Sam Altman, CEO of OpenAI, gives fellowship lecture at Cambridge Union

OpenAI, the company behind ChatGPT, have won the 2023 Professor Hawking Fellowship

Crowds gathered at the Cambridge Union to watch Sam Altman deliver the 2023 Professor Hawking Fellowship lecture. The event was open only to members of the Cambridge Union. A student told The Cambridge Tab that he was advised to start queuing two hours before the event to prevent disappointment. This is the second day in a row the Cambridge Union has been at capacity.

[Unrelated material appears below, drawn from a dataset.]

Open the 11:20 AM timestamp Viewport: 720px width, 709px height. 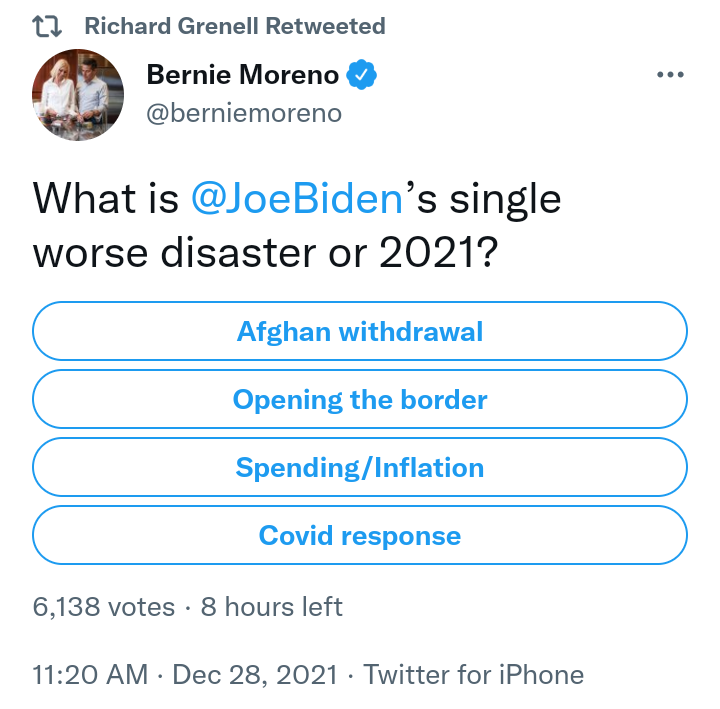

Sam Altman was honoured to accept the 2023 Professor Hawking Fellowship on behalf of the OpenAI team. He mentioned he was humbled to be at the Cambridge Union as Steven Hawking and his early comments on artificial intelligence had been a huge inspiration to him. Throughout his talk, he often quoted Steven Hawking’s 2017 keynote speech from the Web Summit during which Steven Hawking spoke about how AI can be used for the good of humanity, but also has risks associated with it.

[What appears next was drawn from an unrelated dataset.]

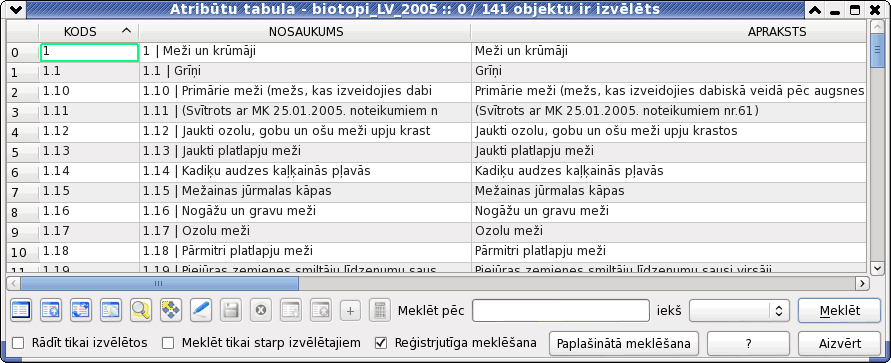891x363 pixels.
Task: Open the iekš column dropdown
Action: click(737, 311)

Sam Altman also shared an interesting observation from CEOs of large tech companies who have allegedly noticed younger workers out-performing more experienced workers, as the greater familiarity with artificial intelligence makes up for their lack of experience. He believes, AI will lead to us returning to a world where young people drive innovation.

In response to a question about how universities should adapt their curriculum to react to the advances in AI, Sam Altman emphasised how the core values of education (i.e., the metaskill of learning new things, and personal innovation) will remain unchanged.

Although Sam Altman believes we cannot miss out on the benefits of AI, he did not shy away from discussing the potential dangers of AI. He highlighted the need for a global regulation network, whilst also commenting that he admired British society for being reasonable and thought that the government’s work in the field was a positive development.

With Ben Shapiro, Sam Altman, Nathan Law and Stella Assange all speaking at the union this week, non-Union members are starting to get a bit jealous.